There is an outbreak of scabies at work (residential care home). Everyone is in denial
I picked it up from one of the residents and passed it on to dh and the dcs. Dh and I are furious about it as it's incredibly horrible to have and it's cost us a fortune in lost income (I was on the sick for two weeks) and extra electricity for washing and all the cleaning we've done.
The nurse practitioner who visits the home refuses to treat for scabies and is pretending it's just a run of the mill skin irritation. None of the other staff have caught it........yet. I've caught it three times now because I'm run down due to the stress of being autistic.
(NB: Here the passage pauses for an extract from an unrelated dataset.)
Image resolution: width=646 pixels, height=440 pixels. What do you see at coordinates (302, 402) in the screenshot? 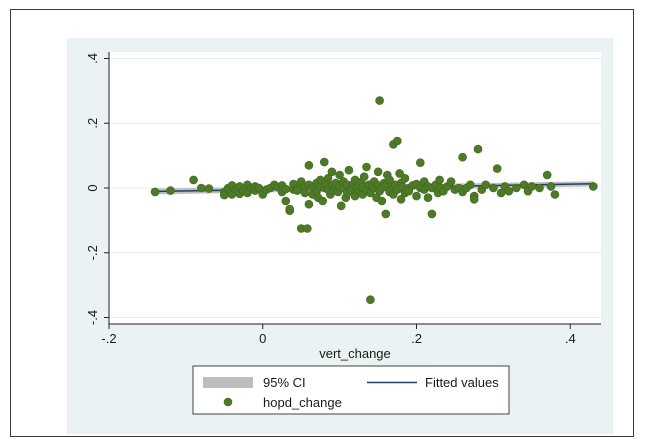
I see `legend-series-label: hopd_change` at bounding box center [302, 402].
I started with the intense itchiness the day before yesterday and realised that I've re-caught it. Visited the GP with dh this morning and the fucker wouldn't listen to me
started going on about not having a tracking rash between my fingers etc. This actually only occurs in around 20% of people infested and often doesn't occur because of frequent hand washing which I have to do as part of my job and my general cleanliness routine.
He wanted to know why I keep catching it and is it something else? I'm run down and have very close contact with the clients. How hard is that to understand ffs. Dh and the dcs caught it, it's hardly going to be 'something else' if they caught it.
I felt myself start to lose it and grabbed my keys and phone and said I had to leave now. I managed to get a script for some insecticide and antihistamines.
I hate, hate, hate being treated like this and not listened to. Fucking patronising git he was. Damn work not listening to me either. Sticking their heads in the sand and treating me as though I'm stupid. It's descended into a battle of wills between me and the nurse practitioner. I work nightshift and never see her, but of course everyone knows I'm just a crank........a crank who's never wrong of course 
I think I'm going to have to leave my job due to this
when dh caught it, he developed a secondary bacterial infection on his leg and I was worried about this.
I don't know what the hell to do. I don't want to have to leave my job.